◆ TASK TO COMPLETE ◆
From the listing below, pull out every line that contains the string "icon".

____ SUPPLIED INFORMATION

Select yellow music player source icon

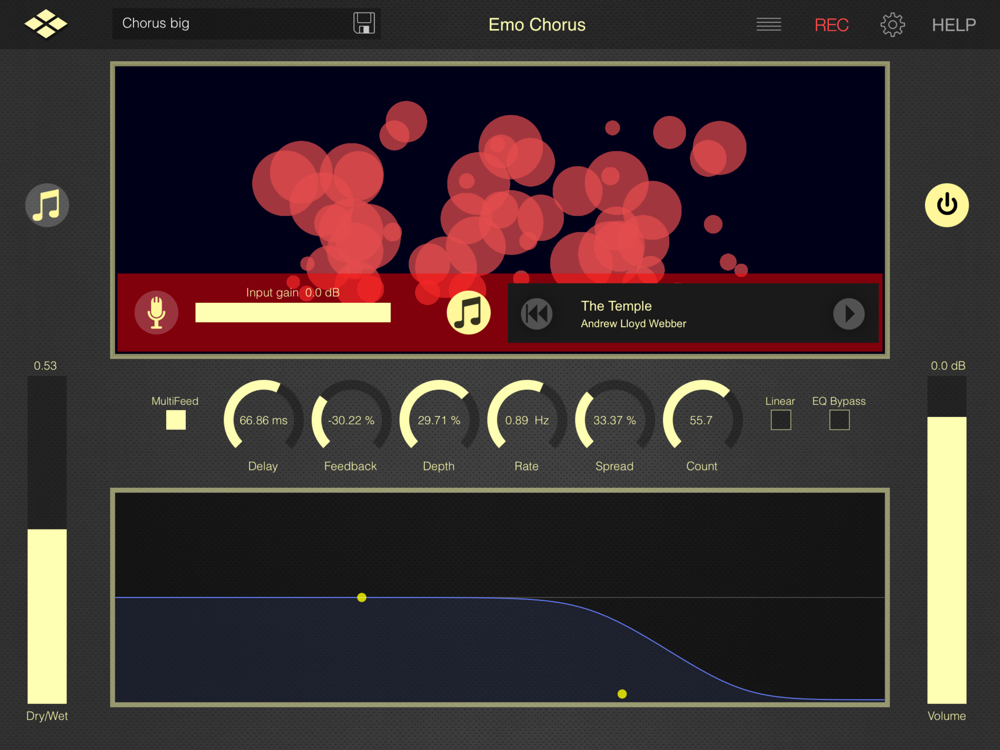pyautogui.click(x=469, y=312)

________
____ SUPPLIED INFORMATION

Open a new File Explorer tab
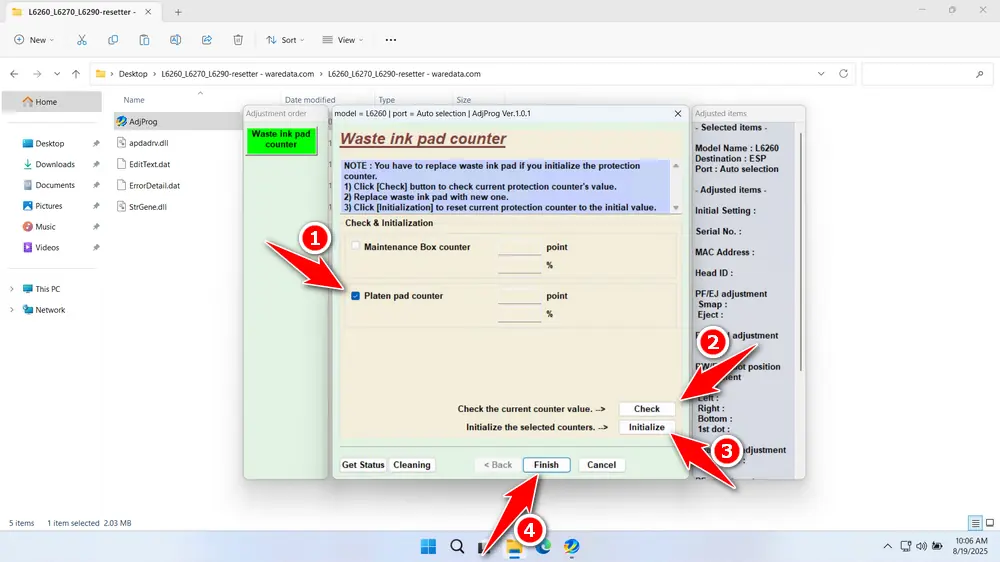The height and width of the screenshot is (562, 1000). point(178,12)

________
____ SUPPLIED INFORMATION

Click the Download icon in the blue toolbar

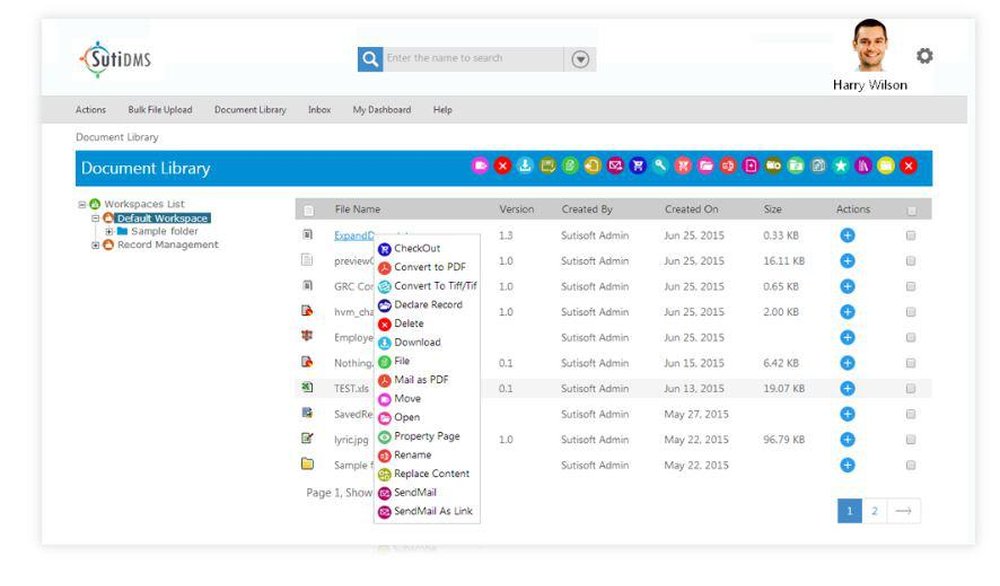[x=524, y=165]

________

◆ THE ANSWER ◆
Select yellow music player source icon
Click the Download icon in the blue toolbar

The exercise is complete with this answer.